++++ SELECTION
Permutation Importance — perm_importance • hstats

Calculates permutation importance for a set of features or a set of feature groups. By default, importance is calculated for all columns in X (except column names used as response y or case weight w).

perm_importance(object, ...)

# S3 method for default
perm_importance(
  object,
  X,
  y,
  v = NULL,
  pred_fun = stats::predict,
  loss = "squared_error",
  m_rep = 4L,
  agg_cols = FALSE,
  normalize = FALSE,
  n_max = 10000L,
  w = NULL,
  verbose = TRUE,
  ...
)

# S3 method for ranger
perm_importance(
  object,
  X,
  y,
  v = NULL,
  pred_fun = function(m, X, ...) stats::predict(m, X, ...)$predictions,
  loss = "squared_error",
  m_rep = 4L,
  agg_cols = FALSE,
  normalize = FALSE,
  n_max = 10000L,
  w = NULL,
  verbose = TRUE,
  ...
)

# S3 method for explainer
perm_importance(
  object,
  X = object[["data"]],
  y = object[["y"]],
  v = NULL,
  pred_fun = object[["predict_function"]],
  loss = "squared_error",
  m_rep = 4L,
  agg_cols = FALSE,
  normalize = FALSE,
  n_max = 10000L,
  w = object[["weights"]],
  verbose = TRUE,
  ...
)

Arguments

object: Fitted model object.
...: Additional arguments passed to pred_fun(object, X, ...), for instance type = "response" in a glm() model, or reshape = TRUE in a multiclass XGBoost model.
++++++++
++++ INFORMATION PROVIDED
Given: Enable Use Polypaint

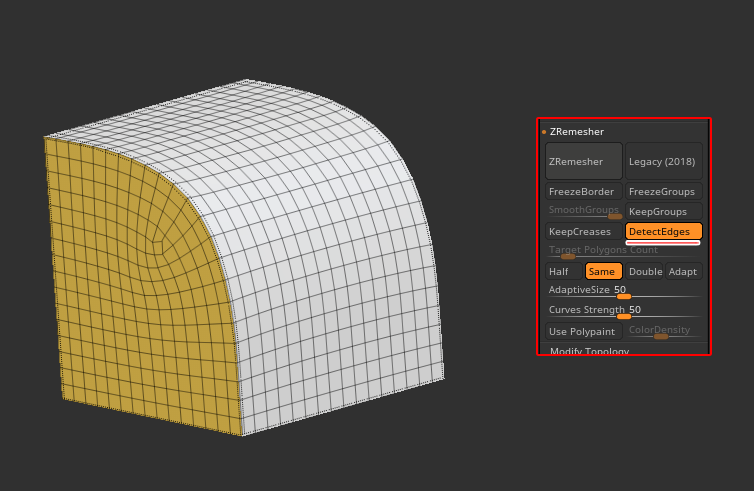Looking at the screenshot, I should pos(583,331).
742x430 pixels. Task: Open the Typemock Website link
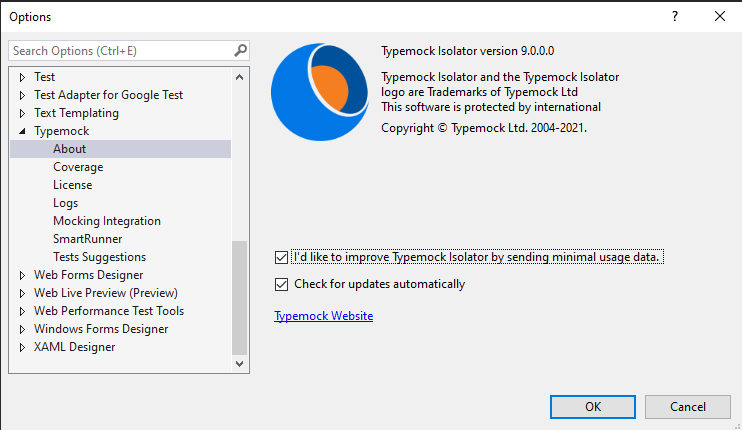(x=323, y=316)
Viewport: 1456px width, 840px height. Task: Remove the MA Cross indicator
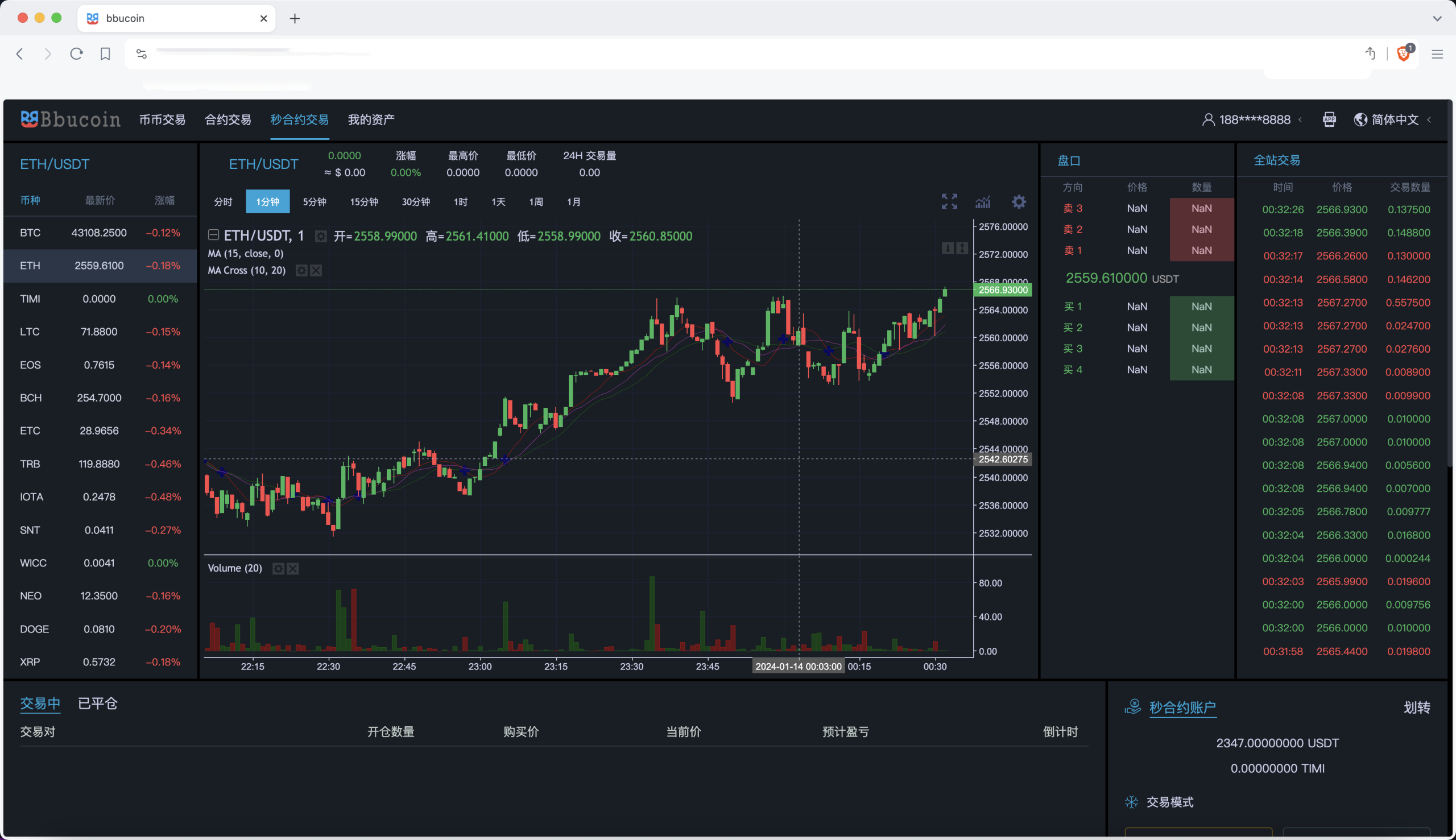[x=316, y=271]
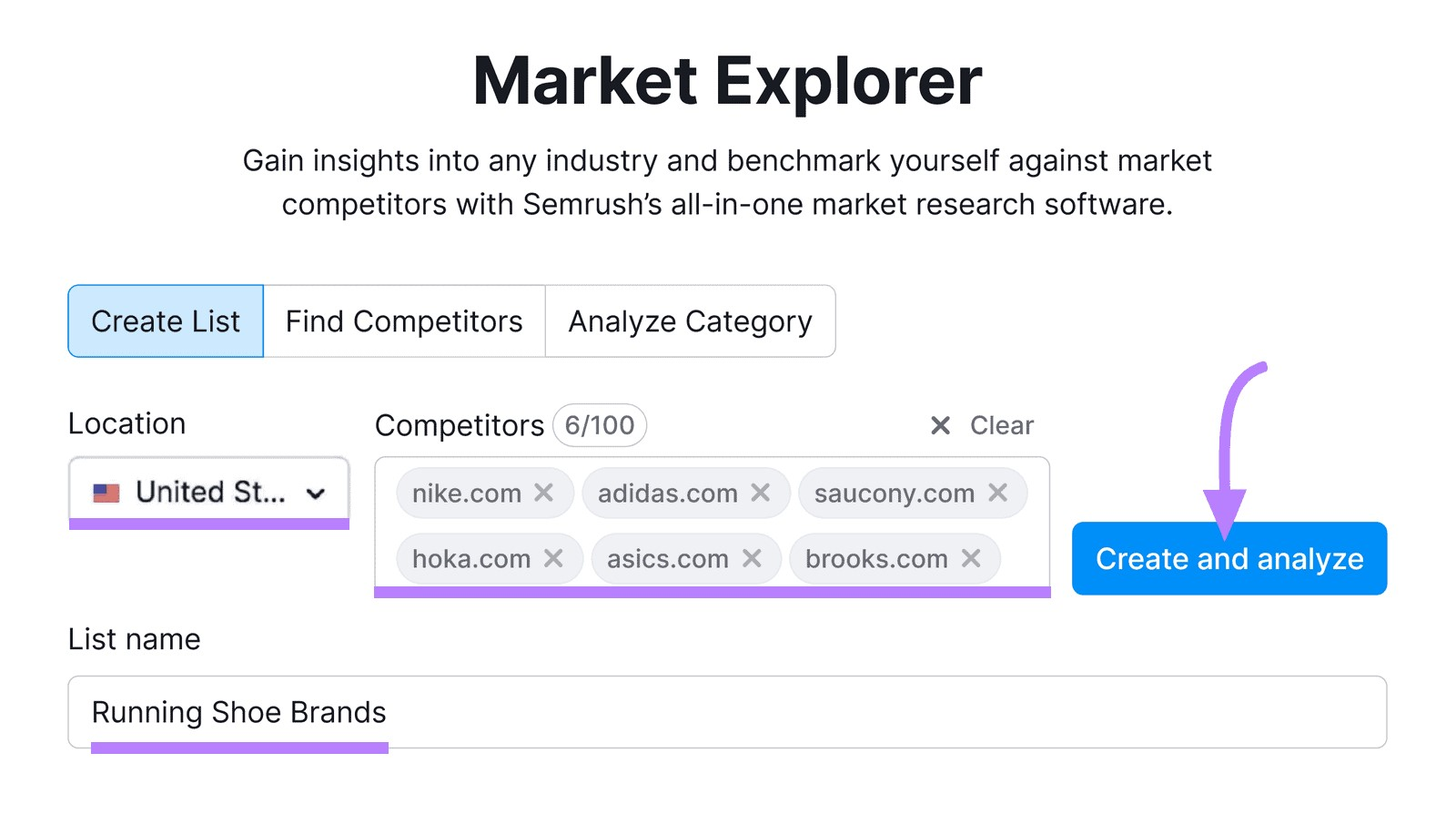The image size is (1456, 814).
Task: Click the adidas.com competitor chip
Action: [669, 493]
++++++++
- [TO BE DONE]
**a.** In the permutation importance text, which columns of X are left out of the importance calculation by default?
**b.** Arrange the lines of the entries above as a numbered list, leaving out blank lines and the pictures.

- [ANSWERS TO THE EXERCISE]
**a.** Columns whose names are used as the response y or the case weight w.

**b.**
1. Given: Enable Use Polypaint
2. Looking at the screenshot, I should pos(583,331).
3. 742x430 pixels. Task: Open the Typemock Website link
4. (x=323, y=316)
5. Viewport: 1456px width, 840px height. Task: Remove the MA Cross indicator
6. [x=316, y=271]
7. The image size is (1456, 814).
8. Task: Click the adidas.com competitor chip
9. Action: [669, 493]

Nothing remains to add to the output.